Larry Graham & Graham Central Station

Few musicians Prince met and brought into his life post-fame had quite the impact on him that Larry Graham did. Already a central figure in one of the most influential bands of all time, Sly & The Family Stone — a directly recognizable precedent to Prince’s daring pop brilliance as any you could think of — Graham had another life-changing influence on Prince when he introduced His Royal Badness to the life of a Jehovah’s Witness. They remained close friends as well as occasional late tourmates and collaborators, to the point where Graham was one of the people who eulogized him at his church’s memorial service. While that was a private moment, he’s also found his own way to eulogize his friend in concert, with this performance at the New York BB King Blues Club as heartfelt a tribute as you could want from someone whose career long predated his association with a man — “my spiritual brother, my spiritual son, [and] my best friend” — who owed so much to him.

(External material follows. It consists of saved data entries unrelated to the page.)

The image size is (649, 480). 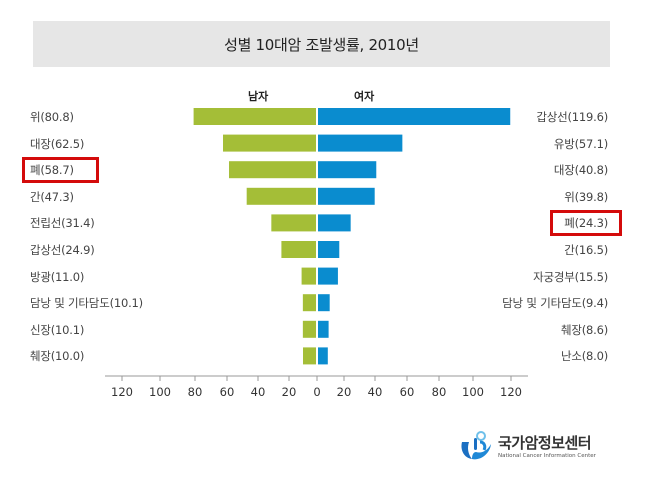 I want to click on male-category-label: 간(47.3), so click(x=52, y=196).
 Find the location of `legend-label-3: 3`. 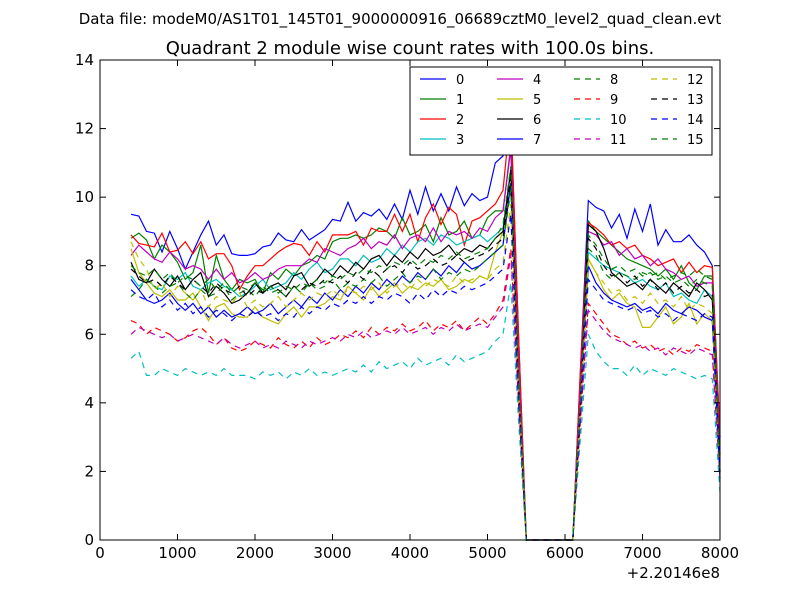

legend-label-3: 3 is located at coordinates (460, 140).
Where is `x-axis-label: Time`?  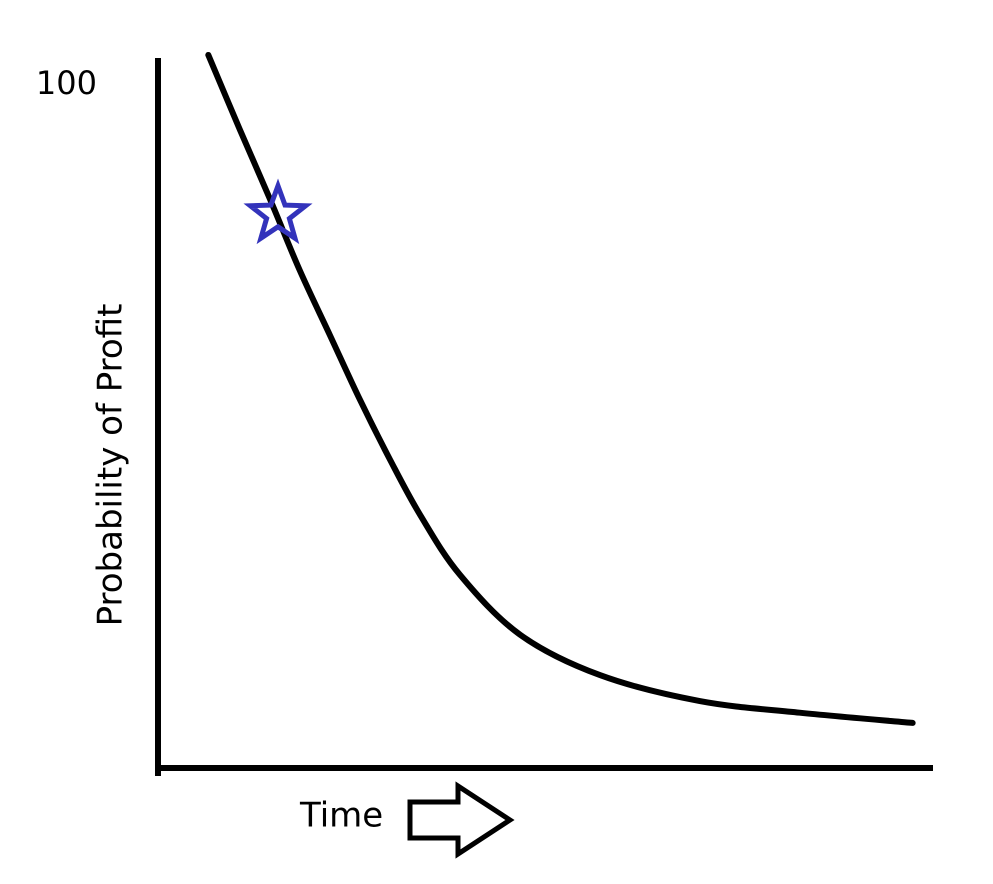
x-axis-label: Time is located at coordinates (341, 816).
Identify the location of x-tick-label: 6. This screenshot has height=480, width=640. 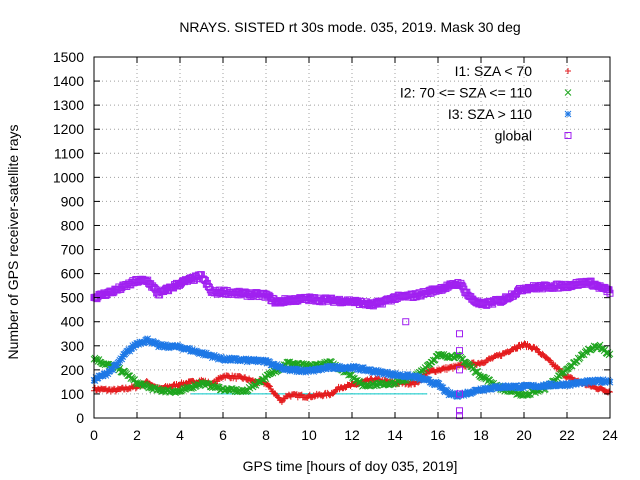
(223, 435).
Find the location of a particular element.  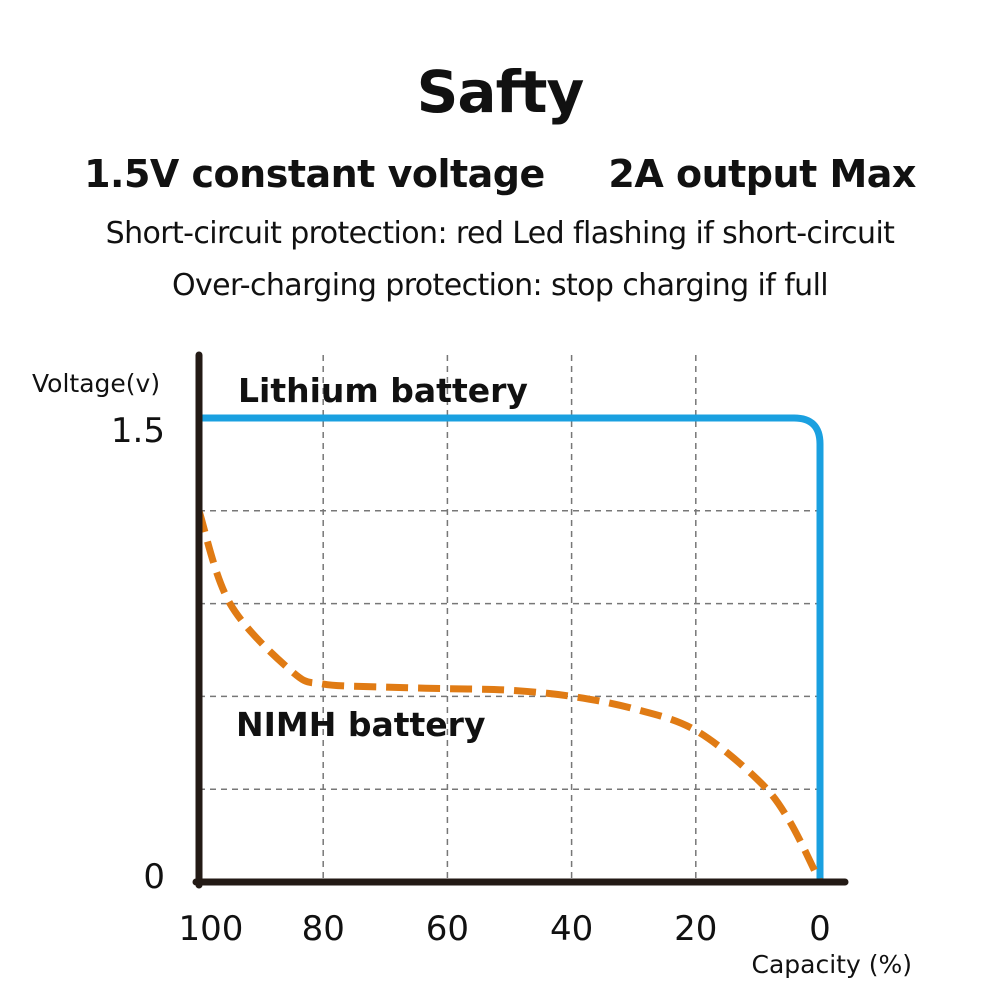

x-tick-label: 20 is located at coordinates (696, 929).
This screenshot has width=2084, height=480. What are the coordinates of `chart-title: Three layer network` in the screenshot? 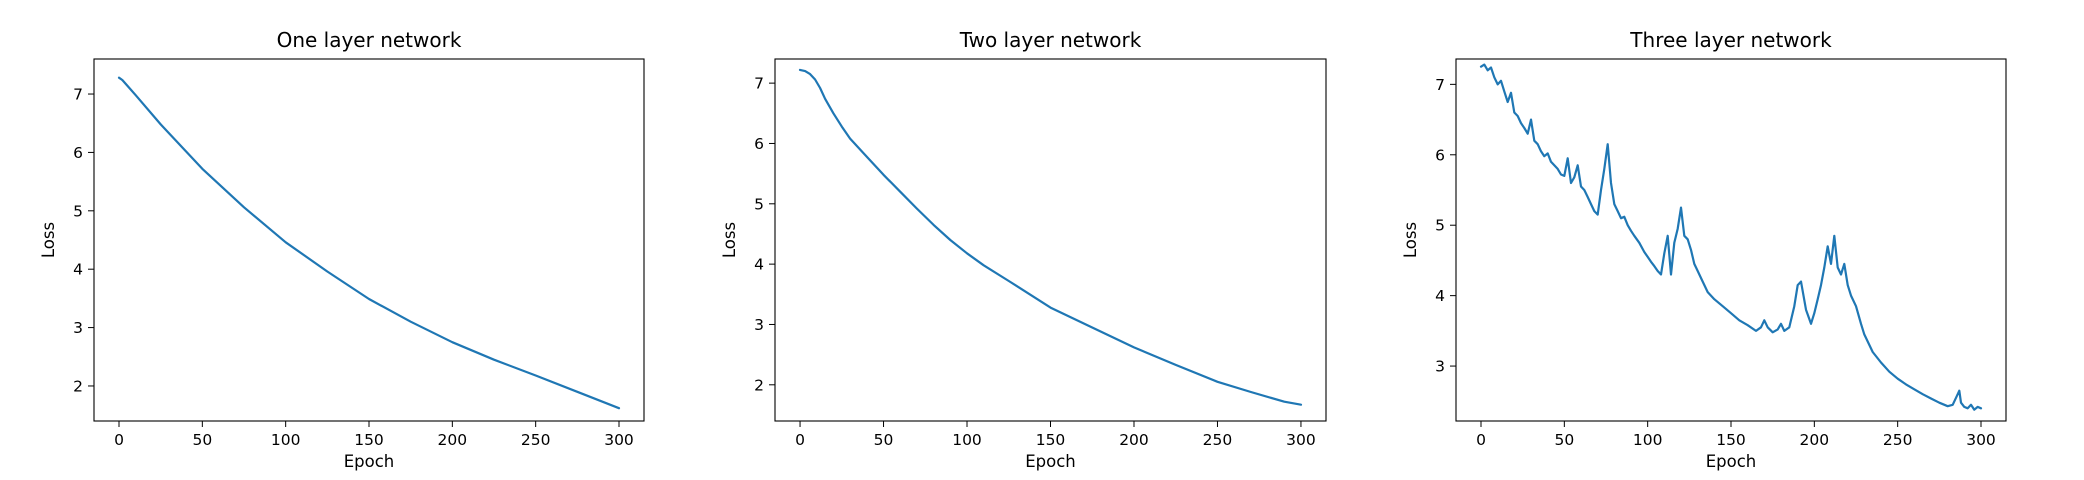 It's located at (1730, 40).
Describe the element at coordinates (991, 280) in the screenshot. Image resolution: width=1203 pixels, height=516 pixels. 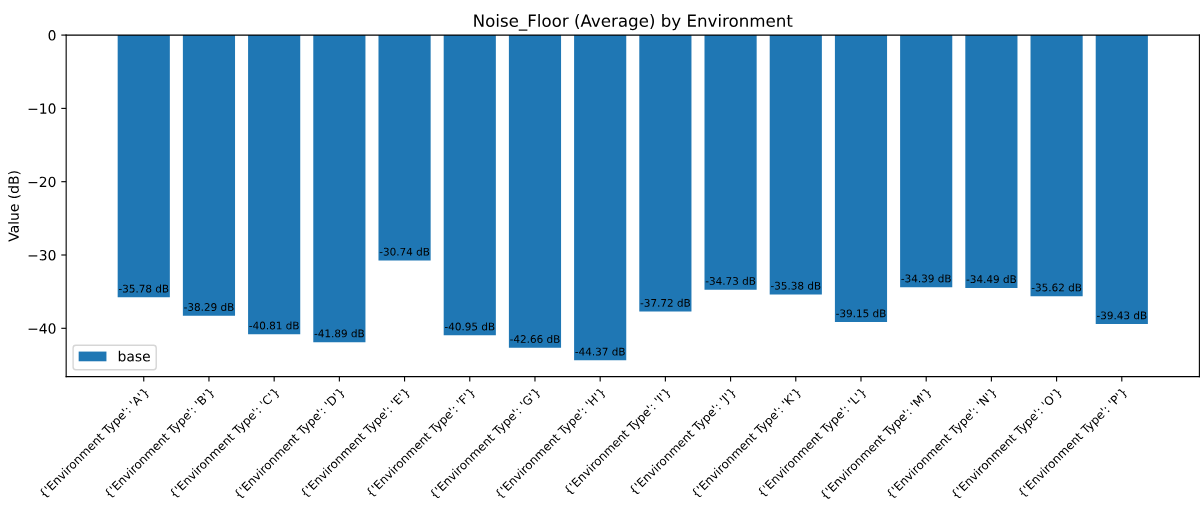
I see `data-label: -34.49 dB` at that location.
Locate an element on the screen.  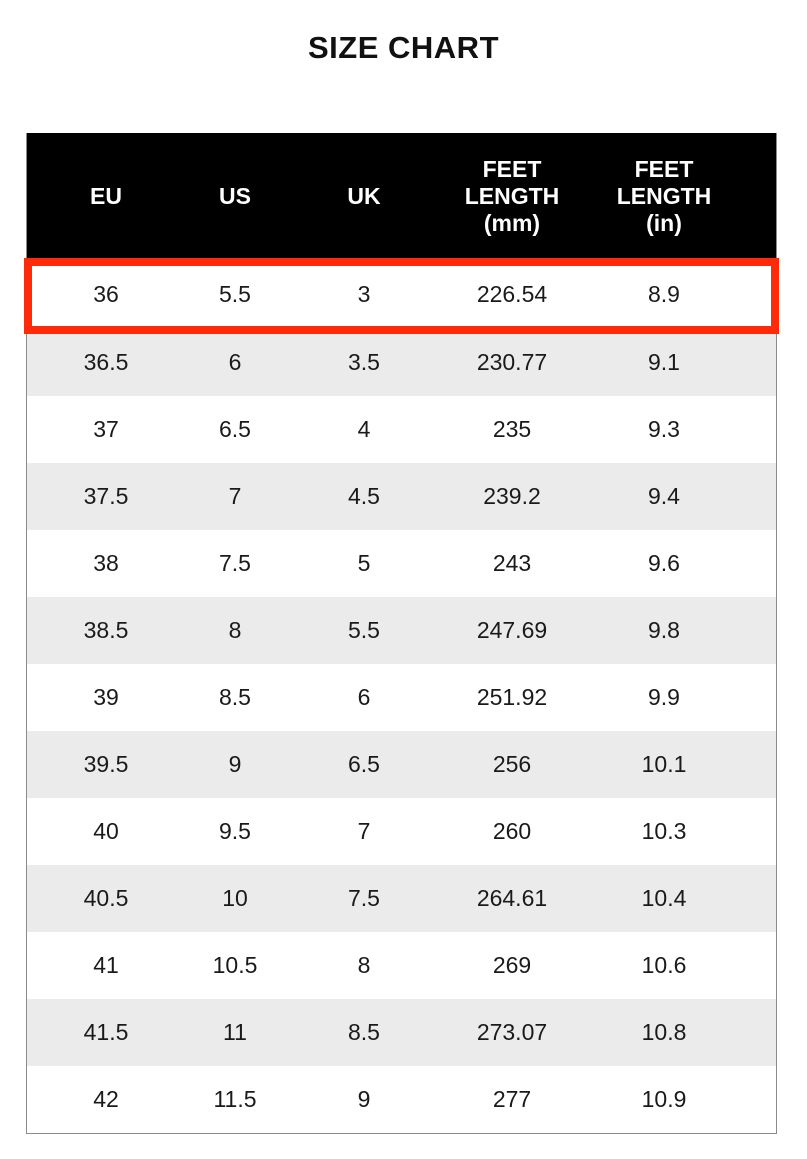
table-cell: 256 is located at coordinates (512, 764).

The moment where he talks up Prince’s tendency to just show up unannounced and join him onstage captures the man’s spirit just as vividly as his musical performance does, though points for finding a way for one of the most influential living bassists to pay homage with a Prince song that’s only bested by “Kiss” and “The Ballad Of Dorothy Parker” in making its bassline an afterthought.

The New Power Generation

October 2016’s tribute to Prince at St. Paul’s Xcel Energy Center was the closest the Twin Cities got to a combination of massive all-star concert and local-icon remembrance. And even through its overlong five-hour running time and a number of up-and-down performances, hearing Prince’s voice one last time — not so much a cover as it was a reconstruction — was one of those true lasting impressions that turned out to be the ideal and only way to close out a remembrance that emotionally draining.